- ASSIGNMENT
Return the run of lines below that opens with the line containing "Click the image export icon in the left panel" and closes with the line containing "You are a computer-use agent. Viewport: 1080px", keeping each one exact.

──────── RECORDS PROVIDED

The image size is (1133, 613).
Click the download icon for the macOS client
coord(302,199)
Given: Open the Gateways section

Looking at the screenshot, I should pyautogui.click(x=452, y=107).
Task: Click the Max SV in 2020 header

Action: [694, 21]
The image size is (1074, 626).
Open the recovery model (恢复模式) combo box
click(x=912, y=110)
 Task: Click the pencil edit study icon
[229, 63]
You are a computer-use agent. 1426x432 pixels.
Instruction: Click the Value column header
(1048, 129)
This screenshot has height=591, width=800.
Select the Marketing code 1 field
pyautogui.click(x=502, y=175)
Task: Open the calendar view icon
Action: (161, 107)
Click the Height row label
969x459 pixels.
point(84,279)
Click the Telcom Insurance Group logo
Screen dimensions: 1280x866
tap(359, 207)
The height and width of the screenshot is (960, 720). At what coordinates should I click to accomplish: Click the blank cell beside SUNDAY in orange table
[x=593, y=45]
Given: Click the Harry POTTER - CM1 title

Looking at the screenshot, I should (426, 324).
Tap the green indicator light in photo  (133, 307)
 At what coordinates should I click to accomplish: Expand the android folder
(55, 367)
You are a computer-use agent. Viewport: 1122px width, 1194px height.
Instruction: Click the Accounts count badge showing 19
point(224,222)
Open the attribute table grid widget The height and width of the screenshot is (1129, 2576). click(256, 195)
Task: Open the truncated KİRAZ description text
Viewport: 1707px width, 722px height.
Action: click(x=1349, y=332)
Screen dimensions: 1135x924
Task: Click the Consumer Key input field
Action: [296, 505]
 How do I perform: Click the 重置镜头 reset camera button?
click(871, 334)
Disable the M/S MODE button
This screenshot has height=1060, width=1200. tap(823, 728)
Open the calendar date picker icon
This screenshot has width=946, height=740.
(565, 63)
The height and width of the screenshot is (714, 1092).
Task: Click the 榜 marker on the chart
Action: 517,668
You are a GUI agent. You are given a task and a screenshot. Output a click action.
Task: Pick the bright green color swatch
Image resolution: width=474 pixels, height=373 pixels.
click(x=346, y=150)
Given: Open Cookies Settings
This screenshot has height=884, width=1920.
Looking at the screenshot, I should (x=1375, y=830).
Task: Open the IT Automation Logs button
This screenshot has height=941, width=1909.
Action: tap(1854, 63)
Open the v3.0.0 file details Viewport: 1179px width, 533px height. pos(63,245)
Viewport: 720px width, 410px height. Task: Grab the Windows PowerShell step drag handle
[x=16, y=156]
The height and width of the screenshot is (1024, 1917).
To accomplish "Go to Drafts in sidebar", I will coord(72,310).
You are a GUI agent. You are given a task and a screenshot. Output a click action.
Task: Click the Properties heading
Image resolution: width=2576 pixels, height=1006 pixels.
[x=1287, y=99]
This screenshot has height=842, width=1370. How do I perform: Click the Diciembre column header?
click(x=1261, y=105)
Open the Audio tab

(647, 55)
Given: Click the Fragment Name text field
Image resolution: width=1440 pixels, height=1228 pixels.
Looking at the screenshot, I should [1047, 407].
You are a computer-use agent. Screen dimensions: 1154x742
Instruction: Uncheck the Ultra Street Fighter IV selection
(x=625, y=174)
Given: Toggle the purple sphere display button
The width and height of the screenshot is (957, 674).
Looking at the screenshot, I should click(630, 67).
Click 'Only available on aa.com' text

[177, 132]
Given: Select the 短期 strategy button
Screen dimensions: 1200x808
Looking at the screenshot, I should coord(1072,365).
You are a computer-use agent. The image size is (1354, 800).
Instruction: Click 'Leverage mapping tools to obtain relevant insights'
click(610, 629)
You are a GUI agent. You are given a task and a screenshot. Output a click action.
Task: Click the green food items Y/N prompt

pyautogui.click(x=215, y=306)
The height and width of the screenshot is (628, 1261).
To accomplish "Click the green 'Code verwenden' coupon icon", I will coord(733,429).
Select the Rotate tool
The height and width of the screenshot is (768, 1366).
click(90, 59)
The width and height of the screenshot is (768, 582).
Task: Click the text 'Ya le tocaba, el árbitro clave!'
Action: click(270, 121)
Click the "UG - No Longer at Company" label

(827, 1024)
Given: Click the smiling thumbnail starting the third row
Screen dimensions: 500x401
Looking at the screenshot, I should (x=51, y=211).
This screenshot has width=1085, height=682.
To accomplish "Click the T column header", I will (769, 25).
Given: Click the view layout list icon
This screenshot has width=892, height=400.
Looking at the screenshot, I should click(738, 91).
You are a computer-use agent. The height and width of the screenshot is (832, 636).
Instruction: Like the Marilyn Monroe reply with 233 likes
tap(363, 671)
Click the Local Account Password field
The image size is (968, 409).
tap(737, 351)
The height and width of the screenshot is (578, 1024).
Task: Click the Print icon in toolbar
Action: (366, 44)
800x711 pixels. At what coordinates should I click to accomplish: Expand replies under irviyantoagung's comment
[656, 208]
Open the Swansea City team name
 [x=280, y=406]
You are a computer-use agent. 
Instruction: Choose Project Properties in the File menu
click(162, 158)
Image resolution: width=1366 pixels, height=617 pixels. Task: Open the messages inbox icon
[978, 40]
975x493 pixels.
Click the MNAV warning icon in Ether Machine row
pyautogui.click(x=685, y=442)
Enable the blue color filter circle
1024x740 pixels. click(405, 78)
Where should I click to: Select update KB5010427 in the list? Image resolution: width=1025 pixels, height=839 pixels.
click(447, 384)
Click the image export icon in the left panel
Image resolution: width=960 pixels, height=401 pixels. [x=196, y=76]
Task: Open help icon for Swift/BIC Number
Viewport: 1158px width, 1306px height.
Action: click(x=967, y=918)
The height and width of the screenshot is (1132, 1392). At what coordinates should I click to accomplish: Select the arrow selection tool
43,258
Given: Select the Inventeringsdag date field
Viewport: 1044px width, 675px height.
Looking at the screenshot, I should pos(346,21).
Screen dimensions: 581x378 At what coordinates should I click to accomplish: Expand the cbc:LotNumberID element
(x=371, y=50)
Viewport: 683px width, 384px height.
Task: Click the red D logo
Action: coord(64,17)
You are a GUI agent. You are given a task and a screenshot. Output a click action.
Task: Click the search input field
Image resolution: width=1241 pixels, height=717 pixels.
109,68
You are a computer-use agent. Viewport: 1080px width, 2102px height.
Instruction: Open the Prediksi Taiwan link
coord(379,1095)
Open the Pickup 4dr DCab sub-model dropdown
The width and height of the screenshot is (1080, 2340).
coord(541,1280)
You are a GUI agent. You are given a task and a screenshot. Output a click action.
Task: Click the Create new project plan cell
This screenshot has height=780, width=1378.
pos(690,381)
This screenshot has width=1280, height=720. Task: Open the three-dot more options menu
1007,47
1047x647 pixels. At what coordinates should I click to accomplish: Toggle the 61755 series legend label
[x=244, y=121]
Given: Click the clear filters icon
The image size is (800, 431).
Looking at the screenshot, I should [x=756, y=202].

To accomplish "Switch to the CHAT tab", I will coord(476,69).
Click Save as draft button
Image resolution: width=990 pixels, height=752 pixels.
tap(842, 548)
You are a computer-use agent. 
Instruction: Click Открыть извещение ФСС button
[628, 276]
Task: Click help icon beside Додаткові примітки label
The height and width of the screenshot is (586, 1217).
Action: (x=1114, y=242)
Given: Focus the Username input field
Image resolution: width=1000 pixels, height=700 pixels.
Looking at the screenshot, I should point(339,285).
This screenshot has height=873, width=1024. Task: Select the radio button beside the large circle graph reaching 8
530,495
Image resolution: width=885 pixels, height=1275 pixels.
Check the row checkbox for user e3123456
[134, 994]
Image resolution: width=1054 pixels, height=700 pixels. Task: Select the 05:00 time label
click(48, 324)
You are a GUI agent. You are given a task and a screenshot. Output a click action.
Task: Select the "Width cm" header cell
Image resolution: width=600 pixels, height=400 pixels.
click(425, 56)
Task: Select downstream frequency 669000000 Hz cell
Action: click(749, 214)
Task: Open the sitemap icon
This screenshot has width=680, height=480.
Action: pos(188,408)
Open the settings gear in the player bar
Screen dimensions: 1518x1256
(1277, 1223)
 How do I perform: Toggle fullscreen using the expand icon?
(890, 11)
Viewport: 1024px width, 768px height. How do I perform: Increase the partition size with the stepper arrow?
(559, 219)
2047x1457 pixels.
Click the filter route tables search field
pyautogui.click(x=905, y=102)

────────────────

- ANSWER TO THE PROBLEM
Click the image export icon in the left panel
Image resolution: width=960 pixels, height=401 pixels. [x=196, y=76]
Task: Open help icon for Swift/BIC Number
Viewport: 1158px width, 1306px height.
Action: click(x=967, y=918)
The height and width of the screenshot is (1132, 1392). At what coordinates should I click to accomplish: Select the arrow selection tool
43,258
Given: Select the Inventeringsdag date field
Viewport: 1044px width, 675px height.
Looking at the screenshot, I should pos(346,21).
Screen dimensions: 581x378 At what coordinates should I click to accomplish: Expand the cbc:LotNumberID element
(x=371, y=50)
Viewport: 683px width, 384px height.
Task: Click the red D logo
Action: coord(64,17)
You are a GUI agent. You are given a task and a screenshot. Output a click action.
Task: Click the search input field
Image resolution: width=1241 pixels, height=717 pixels.
109,68
You are a computer-use agent. Viewport: 1080px width, 2102px height.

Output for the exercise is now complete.